— Очень редко у спекулянтов. Моя мама часто покупает для нас мед в станице, у многих казаков есть пара ульев, и часть меда они продают. Кроме того, один-два раза в году мой муж ездит в командировку в Москву и привозит оттуда. Недавно он привез десять килограммов сахара да еще конфет вдобавок. Смешно и обидно, доцент университета едет в Москву, в научную командировку, а оттуда, как мешочник, везет в чемодане сахар, пряча его между бельем. Он рассказывает, что в вагоне, вскоре после выезда из Москвы, сделали обыск у пассажиров, искали сахар и мануфактуру; его, к счастью, обыскивать не стали. Иначе был бы скандал.
— Ну, конечно, охранники знают, кого обыскивать! Посмотрели на документы и оставили в покое, хотя отлично знали, что и у него есть сахар.
Я обрадовалась, что я еще в санатории, когда началась подписка на новый государственный заем, я надеялась, что она и кончится без меня и я увильну от "добровольного" заема государству. Каждый год разыгрывается одна и та же комедия: во время объявления нового государственного заема созывалось собрание рабочих и служащих; на этом собрании член партийного актива предлагал подписываться на месячную зарплату всем без исключения, его поддерживало еще несколько активистов, причем во время речей употреблялись выражения, вроде: "только враги сов. власти постараются увильнуть и не подписаться" и т.п. При этом упоминалось, что заводы Москвы и Ленинграда уже подписались и что нам нельзя отставать. Если кто пытался возразить, а такие храбрецы, хотя и редко, но находились, вся компания активистов набрасывалась на него, пытаясь "заклеймить позором", вспоминая все его промахи и неудачи на производстве и выставляя его как антиобщественника и даже антисоветчика. Секретная часть, конечно, брала такого храбреца "на заметку", и поэтому протесты бывали очень редкими, но многие пытались не подписываться, не объявляя об этом во всеуслышание. На собрании предлагалось поднять руку тем, кто против, никто, конечно, не поднимал, и предложение считалось принятым единогласно. После этого с подписным листом приходили к каждому в отдельности.
Управлению предприятия невозможно было пропустить ни одного рабочего. От министерства финансов присылалась разверстка купить облигации на полную сумму зарплаты всех рабочих. Если дирекция не в состоянии была вынудить подписку на месячное жалованье у всех, на директора налагалось взыскание из наркомата, а на весь партийный актив, и в первую очередь на секретаря партячейки, взыскание от обкома партии. Поэтому дирекция, партком и профсоюз объединенными усилиями нажимали, чтобы все подписались.
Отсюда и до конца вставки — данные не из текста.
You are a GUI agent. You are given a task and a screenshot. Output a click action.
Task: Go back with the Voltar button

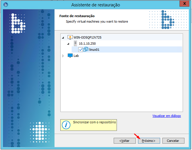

Я, конечно, знала всю эту механику но все же надеялась, что поскольку меня там нет, то обойдутся без меня, так как вся подписка проводилась за короткий срок. Мои надежды не оправдались: на другой день после начала кампании я получила от бухгалтера телеграмму с сообщением, что меня включили в подписной лист и просили подтвердить согласие телеграммой. Мне ничего не оставалось, как послать телеграмму о согласии.
Апрель и май не были хорошими месяцами для Ессентуков, настоящий сезон считался с июля до октября, когда здесь стояла сухая и солнечная погода. Но в этом году все санатории были заполнены военными, многие высокого ранга. Особенно много было военных с отмороженными руками и ногами.
Мы с Китти почти всегда ходили в парк вместе, и редко бывал случай, что к нам не подсаживался кто-либо из военных, когда мы сосали воду через трубочки возле источника. После опыта первых нескольких дней мы с ней решили, что на военных рангом ниже шпалы обращать внимания не стоит. У таких часто бывали не очень-то отшлифованы манеры: они, например, не понимали, когда в их обществе не нуждаются, или пытались рассказывать нам неприличные анекдоты. Через некоторое время мы выбрали, с кем приятно было пойти на концерт или в театр, но все же дело не обходилось без некоторых недоразумений.
Однажды вечером мы с Китти и двое из наших приятелей сидели на скамейке в парке и разговаривали. Вдруг Китти загудела: гууу…
— Почему ты загудела? — спросила я удивленно.
— Да вот, Виктор — сидевший с ней рядом командир — забылся и, очевидно, приняв мою руку за гудок велосипеда, сидит и нажимает на нее. Я и загудела, чтобы дополнить впечатление.
Мы все рассмеялись, а Виктор обиделся. Встретив меня одну на другой день, он сказал:
— Ну и Китти, такая красивая, но совершенно не романтична. А я, знаете, даже о ней стихи написал, хотел ей отдать, а теперь не отдам, думаю, она не поймет!
Китти стихами заинтересовалась и через некоторое время выудила их у него. Они оказались не очень-то складными.